Kıyasettin Kara

Personal information
- Born: 8 August 2006 (age 19)

Sport
- Sport: Athletics
- Event(s): Steeplechase, Middle-distance running

Achievements and titles
- Personal best(s): 800m: 1:53.84 (Izmir, 2025) 1500m: 3:41.23 NU20R (Izmir, 2025) 3000m: 8:04.58 (Istanbul, 2025) 5000m: 14:02.48 (Izmir, 2025) 3000m S'chase: 8:43.55 NU20R (Tampere, 2025)

Medal record
Men's athletics
Representing TUR
European U20 Championships
| Gold medal – first place | 2025 Tampere | 3000 m steeplechase |

= Kıyasettin Kara =

Turkish athlete (born 2006)

Kıyasettin Kara (born 8 August 2006) is a Turkish steeplechase, middle-distance and cross country runner.
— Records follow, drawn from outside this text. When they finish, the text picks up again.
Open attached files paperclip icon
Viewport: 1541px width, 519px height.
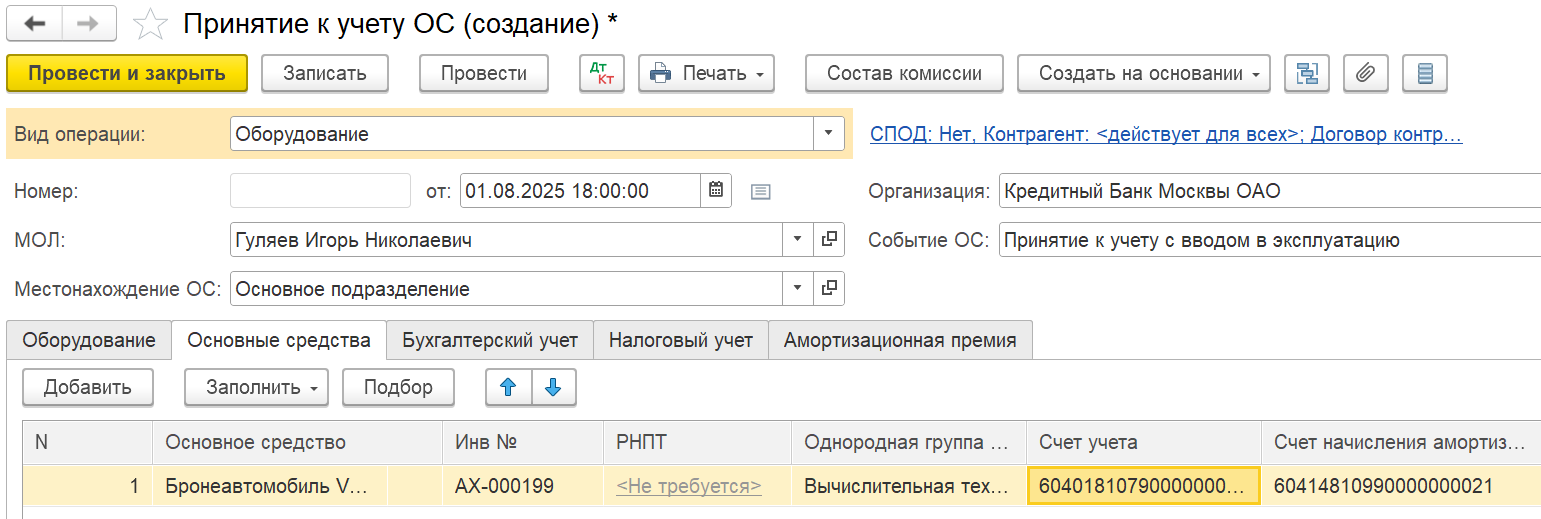[x=1366, y=73]
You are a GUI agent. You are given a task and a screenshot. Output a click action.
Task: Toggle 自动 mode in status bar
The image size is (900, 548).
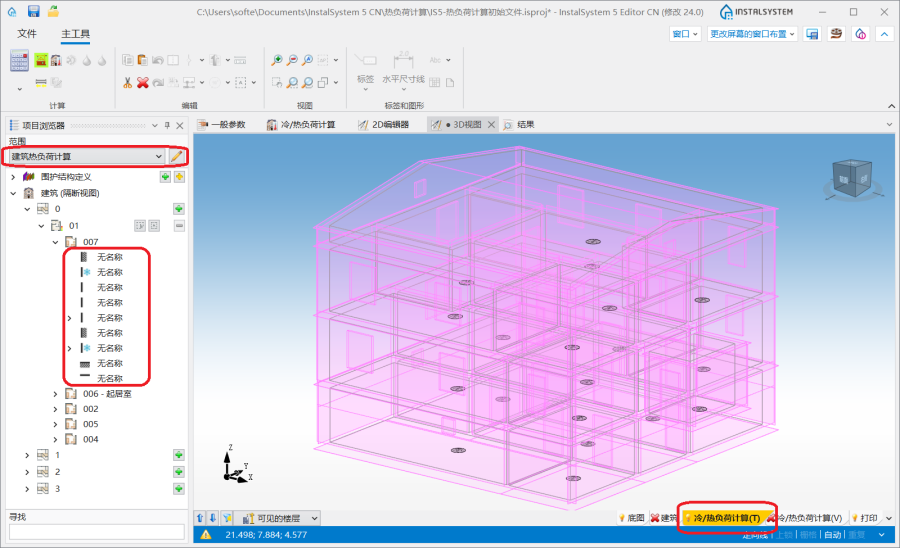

He won the 3000 metres steeplechase at the 2025 European Athletics U20 Championships, setting a Turkish under-20 record. He also became the Turkish under-20 record holder that year in the 1500 meters.

==Career==
From Kayseri, Kara trained as a member of the Turkish Olympic Preparation Centre (TOHM). Kara later became a member of Fenerbache athletics club. In 2023, Kara broke the Turkish record in the U18 3000 meters, with a time of 8.14.51. He won the Turkish schools cross country title in February 2024.

Kara won the gold medal in the 3000 metres steeplechase at the 2025 European Athletics U20 Championships in Tampere, Finland. His time of 8:43.55, also breaking the U20 Turkish record. In August 2025, Kara also set a new U20 Turkish record over 1500 metres with a time of 3:41.23. Kara was selected to represent Turkey at the 2025 European Cross Country Championships in Portugal.